Por Everardo de Aguiar Lopes

Você já se imaginou uma pessoa idosa? Não. Pois faça um teste e seja velho ou velha por um dia, em um país onde a população acredita e age como se fosse viver eternamente jovem.

Sou uma pessoa idosa, tenho 67 anos e não dirijo há 30 anos, faço tudo que preciso fazer; trabalhar, visitar amigas e amigos, ir ao cinema, ir ao shopping, visitar minha família, namorar, estudar ou ir em seminários ouvir ou dar palestras, interajo com vários movimentos culturais, sociais e político, faço tudo isso de ônibus, metrô, ou por transporte de aplicativos, carona ou a pé. E faço bem e com amor.

Não é fácil. Mas, continuo fazendo tudo que eu tenho desejo e condições de fazer fisicamente ou financeiramente. Vivo a minha velhice.

Às vezes me dá uma tristeza e não são poucas vezes, quando o motorista ou cobrador do ônibus que mal olha na minha cara, quando sento ali naquele curralzinho próximo deles. Para alguns motoristas e cobradores parece que sentou um fardo, um não humano. Outros, que são minoria, tratam muito bem. No metrô, um dia desses, um funcionário me perguntou se eu tenho 65 anos, com a identidade na mão respondi que sim, ele fez questão de ver e disse simplesmente – “pode passar”. Sem nenhuma empatia.
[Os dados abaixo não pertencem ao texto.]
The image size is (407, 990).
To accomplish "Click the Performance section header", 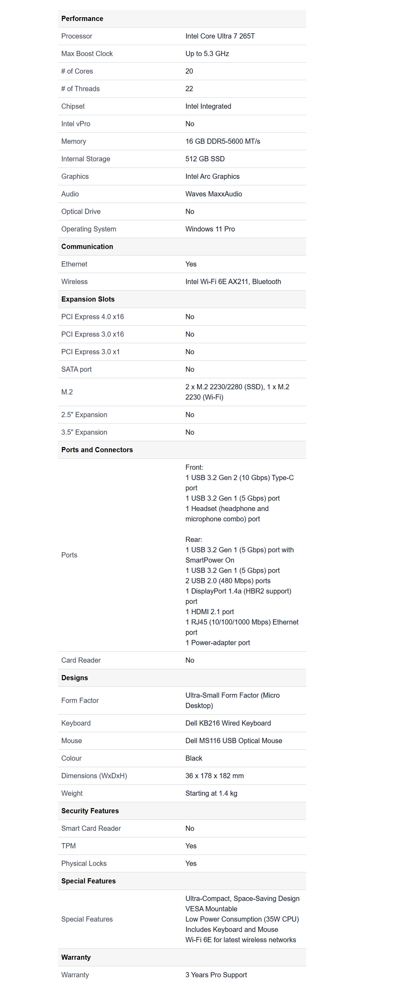I will [82, 18].
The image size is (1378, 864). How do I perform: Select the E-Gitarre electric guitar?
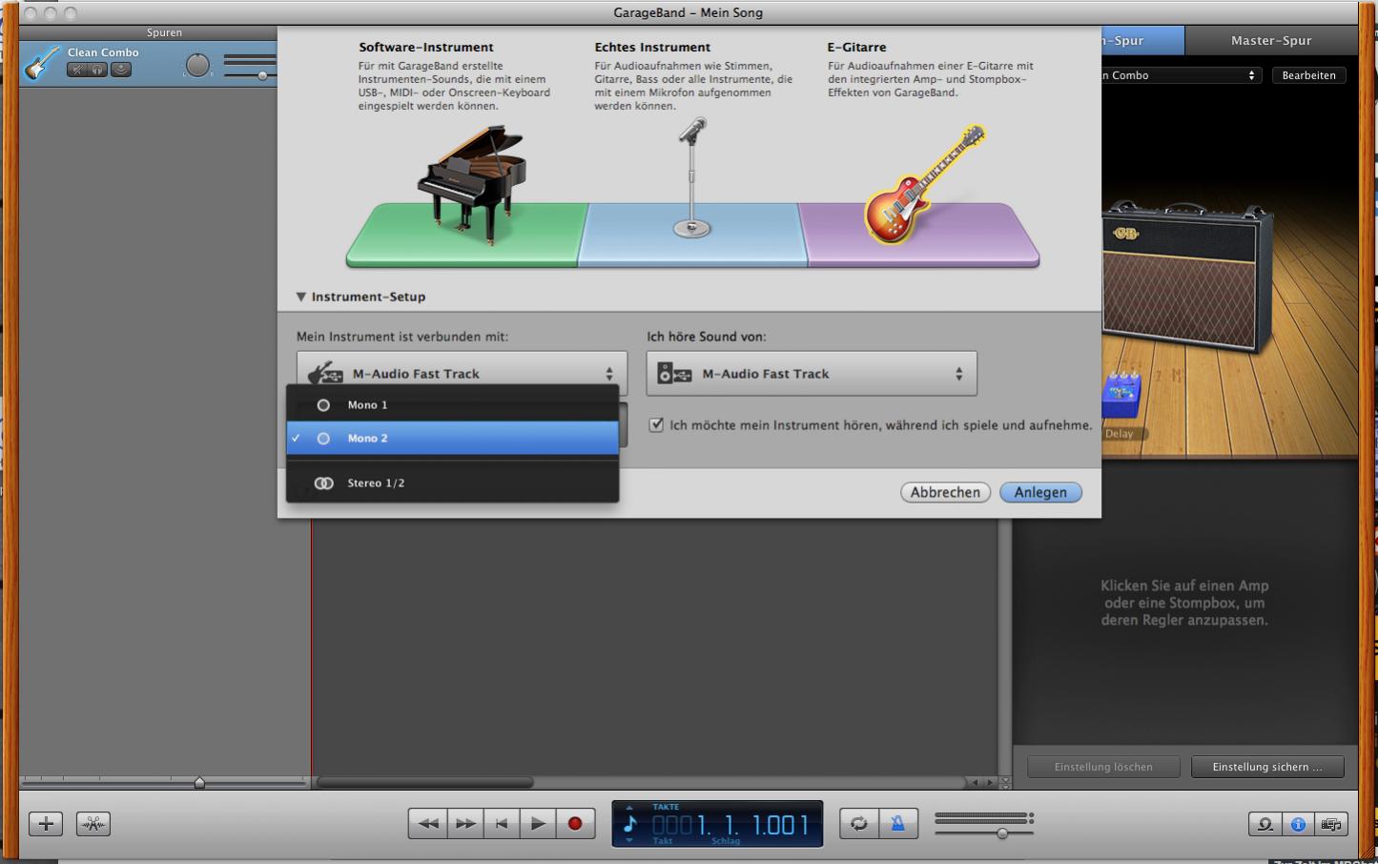pos(921,186)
Para os desavisados, ser confundido com uma pessoa mais jovem parece um elogio. Pra mim, que venho me dedicando a perceber, vivenciar e a estudar sobre longevidade e desenvolver projetos com pessoas idosas, sei que essa reação do funcionário do metrô é pura e simplesmente preconceito (idadismo ou ageismo). Ele é daqueles que acha que existe a juventude eterna ou que quando chegamos aos 60 ou mais, é para ficarmos em casa, ou acredita que com 60 ou mais, estamos caquéticos. Tenho vários outros exemplos, mas, vou deixar para outros artigos. O que eu gostaria de deixar aqui como uma reflexão é que somos pessoas idosas com muito orgulho. Vivemos pelo menos a metade do século XX e já estamos caminhando para vivenciar 1/4 do século XXI. Estou dizendo, vivenciando, trabalhando no que amo, mantendo as amizades que reconheço como importantes pra mim e criando novas amizades. Abandonei aquele negócio de acumular coisas, ter mais roupas e sapatos do que o necessário, ter centenas ou milhares de livros que não vou ler mais, deixei de guardar pendrive e nada de 24 jogos pratos e talheres entre tantas outras coisas que enchem armários e caixas e a gente vê uma vez ou outra, quando isso é possível.

 Não devo banco e nada de crediário. Devo muitos almoços e cafés e colaboração fumaceira de amigos e amigas, mas, não devo nada a ninguém moralmente ou eticamente. Nada de farra exagerada, nada de querer esconder as rugas que são as minhas marcas da resiliência e das pequenas conquistas pessoais e coletivas.

Vivo a minha velhice e agora contando em forma de projeto as minhas histórias de vida no Projeto – Eu conto a minha história e nada de segredos (só não conto a minha intimidade e não falo de religião). Estou mais confiante que para vivenciar a velhice é ter mais um desafio enorme a ser superado e, para isso, precisamos de muita confiança, lealdade e coerência. 

Viver a velhice é mais consequente e saudável do que viver na velhice. Não é um favor de ninguém viver a velhice, é um modo de vida.

Distribuição e reconhecimento de vários conhecimentos da minha e de outras gerações em ambientes cognitivos é fundamental para compreender como chegamos a vivenciar a velhice de forma mais preparada emocionalmente, mais saudável, mais desapegado de coisas materiais que não fazem mais sentido pra nós. Portanto, vivenciamos a velhice com mais alegria e confiante de que muito das nossas reivindicações de hoje um belo dia será apenas fatos da história. Claro que precisamos de hospitais, gerontólogos, escolas, assistência social, centro de convivência, lazer e etc, mas, precisamos mesmo é ser velhos e velhas que convivem em sistemas cognitivos e colaborativos, exercitando o compartilhamento dos meios, tais como o recursos financeiros, agendas e missões de forma coletiva para continuar vivenciando já que o tempo é a coisa mais preciosa e valiosa na vida, até que chegue uma hora que tempo se encarrega de nos colocar em outra dimensão e, quem sabe, na outra dimensão já estejamos mais preparados para conviver nesses ambientes cognitivos desde os primeiros passos.